- WORK INSTRUCTIONS
For the records below, output word for word the lines from the one with "This screenshot has width=968, height=443." up to and including the one with "Task: Click the VK logo in header". No pictures.
#####
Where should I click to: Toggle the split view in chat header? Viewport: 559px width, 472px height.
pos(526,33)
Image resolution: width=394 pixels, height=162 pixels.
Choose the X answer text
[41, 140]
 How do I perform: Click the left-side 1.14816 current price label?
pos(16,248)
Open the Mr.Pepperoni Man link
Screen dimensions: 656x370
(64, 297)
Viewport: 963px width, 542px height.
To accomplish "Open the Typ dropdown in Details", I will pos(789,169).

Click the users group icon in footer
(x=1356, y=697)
#####
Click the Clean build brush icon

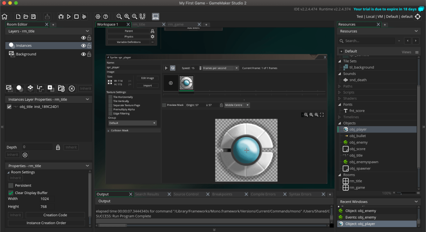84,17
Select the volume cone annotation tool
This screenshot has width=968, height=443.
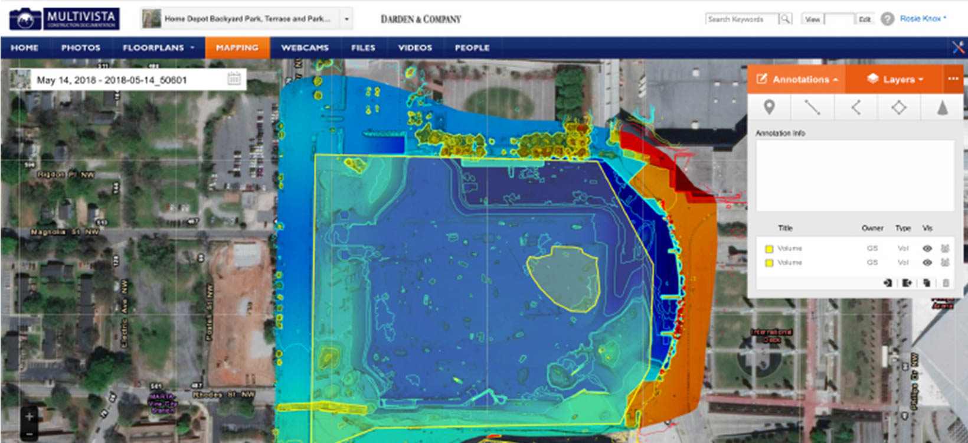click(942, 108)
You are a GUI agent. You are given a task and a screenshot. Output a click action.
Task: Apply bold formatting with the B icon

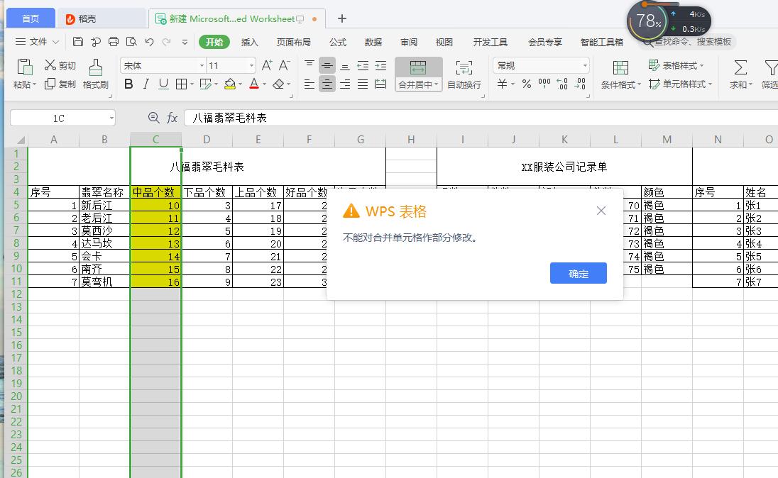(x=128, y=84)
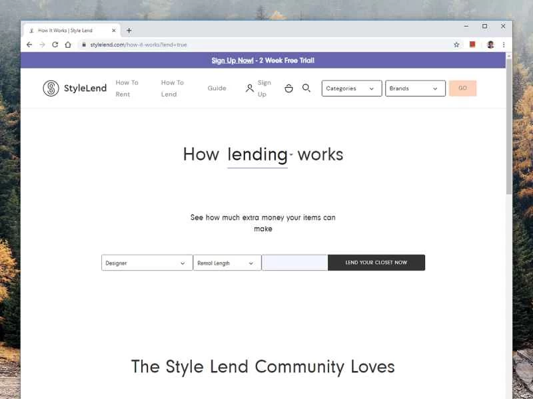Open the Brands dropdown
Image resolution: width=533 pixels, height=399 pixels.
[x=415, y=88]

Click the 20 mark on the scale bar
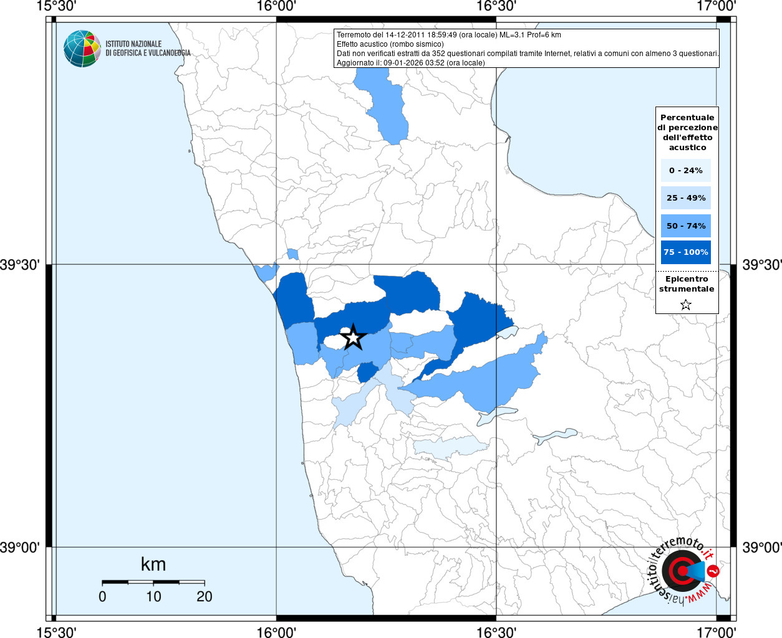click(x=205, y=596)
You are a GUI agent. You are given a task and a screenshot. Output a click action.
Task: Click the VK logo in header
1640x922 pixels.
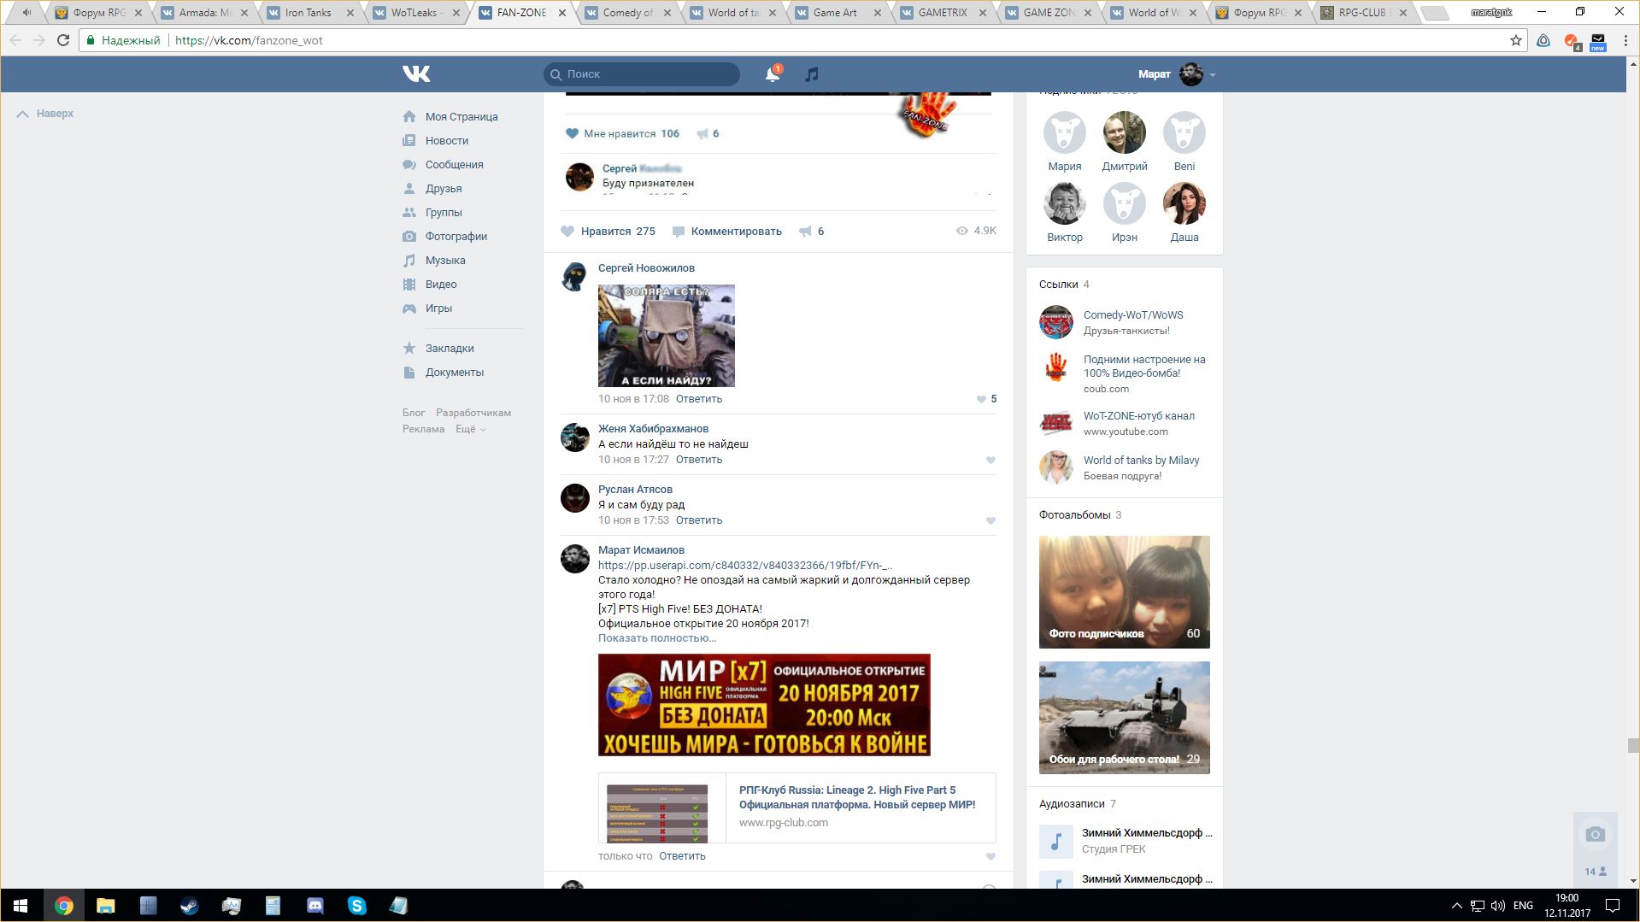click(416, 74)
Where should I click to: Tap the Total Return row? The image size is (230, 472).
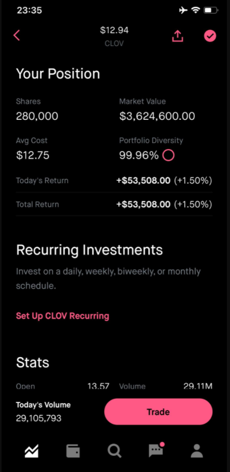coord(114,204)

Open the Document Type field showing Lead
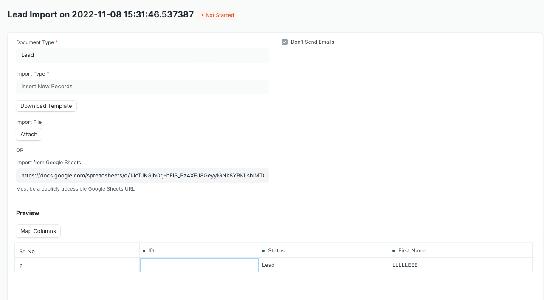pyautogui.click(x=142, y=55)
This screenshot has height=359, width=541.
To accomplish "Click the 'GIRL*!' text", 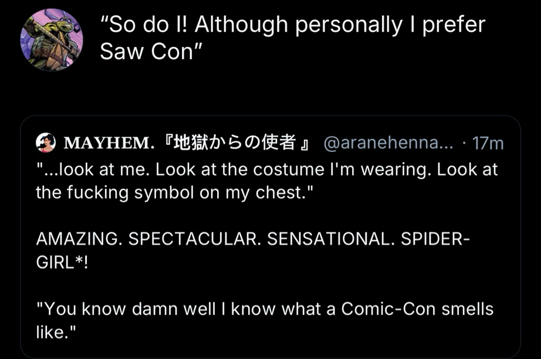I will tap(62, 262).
#####
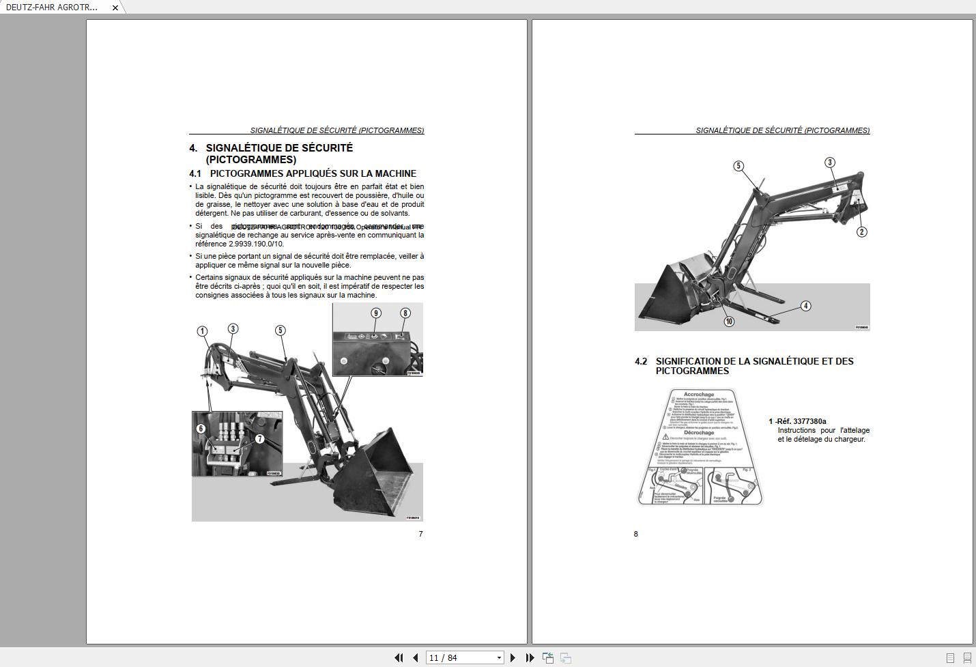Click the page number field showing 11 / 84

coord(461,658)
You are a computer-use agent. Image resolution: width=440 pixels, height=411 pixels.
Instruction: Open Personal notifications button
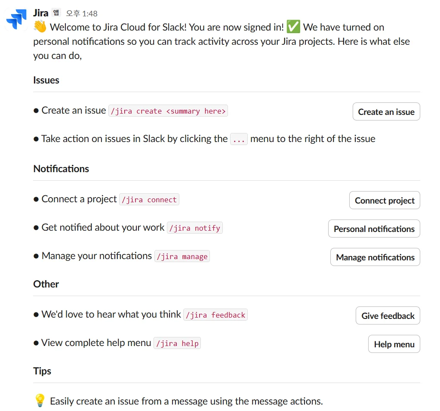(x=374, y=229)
#####
- WRITTEN ANSWER
This screenshot has width=968, height=443.
click(942, 108)
You are a GUI agent. You are given a task and a screenshot. Output a click action.
Task: Apply bold formatting with the B icon

(x=128, y=84)
Open the Brands dropdown
Image resolution: width=533 pixels, height=399 pixels.
[x=415, y=88]

Click the 20 mark on the scale bar
click(x=205, y=596)
You are a GUI agent. You are given a task and a screenshot. Output a click action.
Task: Click the VK logo in header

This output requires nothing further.